IndyCar Detroit: Thunderstorms, Lightning Force 75-Minute Race With Single-File Start

Due to the rain, thunderstorms and lightning, the IndyCar Series Detroit Grant Prix Dual 1 was limited to a 75-minute race with a single-file start Saturday.

The race started about an hour and a half later than planned, notes The Detroit News. Officials decided to cut it down from 70 laps to just 75 minutes. It was scheduled to start at about 3:30, but did not kick off until just after 5 p.m. ET.
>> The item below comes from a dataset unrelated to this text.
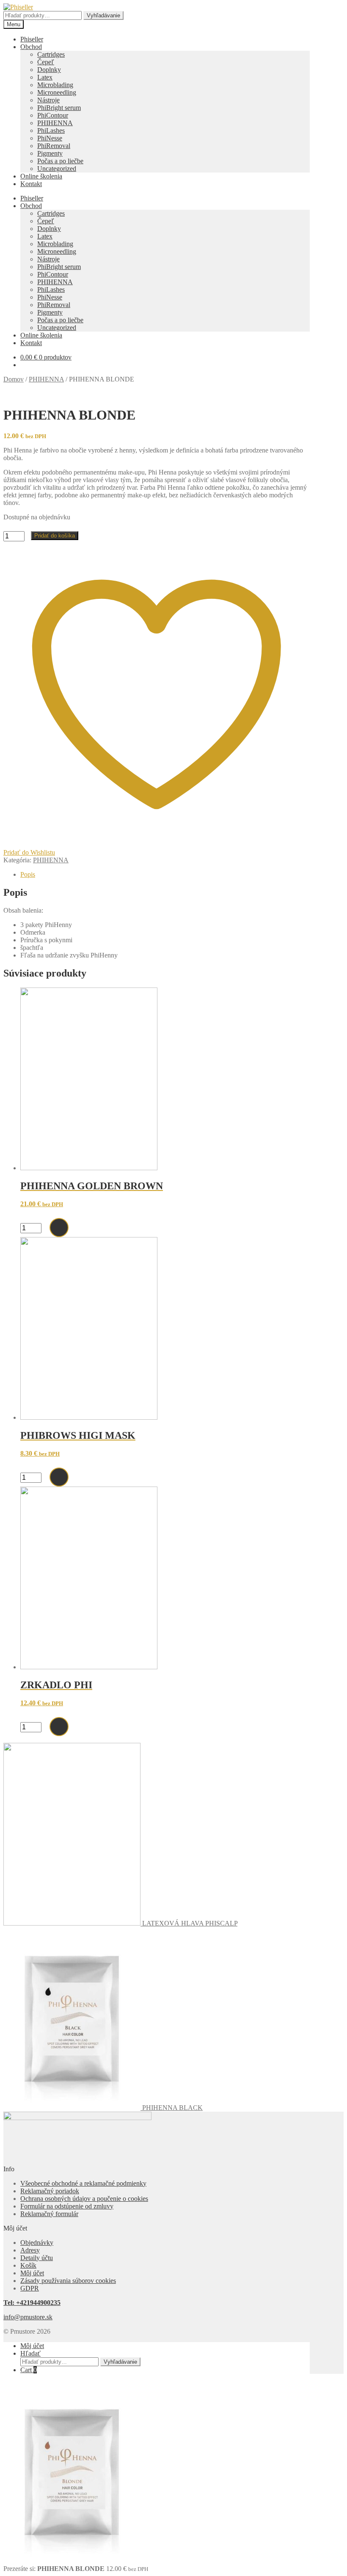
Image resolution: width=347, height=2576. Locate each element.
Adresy (30, 2250)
The Detroit Grand Prix is raced on a temporary raceway around Belle Isle, and runs 2.3 miles with 13 turns. IndyCars could compete on the track in the rain, but once thunderstorms started Saturday, officials realized a delay was necessary.

Alexander Rossi could make a quick comeback after last weekend's disappointing second-place finish at the Indianapolis 500. Earlier Saturday, he won the pole for the race.

Rossi famously won the Indy 500 as a rookie in 2016. He was leading the 2019 Indy 500 for most off the race, but lost to fellow Team Penske driver Simon Pagenaud at the last moment.

"I don't know if people truly understand the level of disappointment. Everything you do all year is to work toward this day and this race. And you only get so many chances in your life," Rossi told ESPN after the Indy 500 loss. "Now, you have to cross one of those chances off the list. It was right there and then it wasn't and I won't get over that. I don't want to get over that."

Rossi's win at the 2016 Indy 500 was surprising, especially as it was the 100th running of the race and some expected more experienced drivers to win. But Rossi took any criticism and just brushed it away.

"There is certainly a part of you that takes that talk and uses it as fuel," he told ESPN. "You don't think I'm worthy of a win? Fine. But if I keep winning, then that fixes that. If you win, you win people over. I think real race fans and real racers recognize it when you are a person that is solely motivated by doing whatever it takes to keep winning."


As for the Detroit Grant Prix, it is a unique doubleheader event, with races on both days of the weekend right after the Indy 500. The race was first revived in 2007 as part of the IndyCar Series, but went on another hiatus until the 2012 season. Since 2013, it has been a two-race weekend-long event. Last year, Scott Dixon won the first race, with Ryan Hunter-Reay winning the second.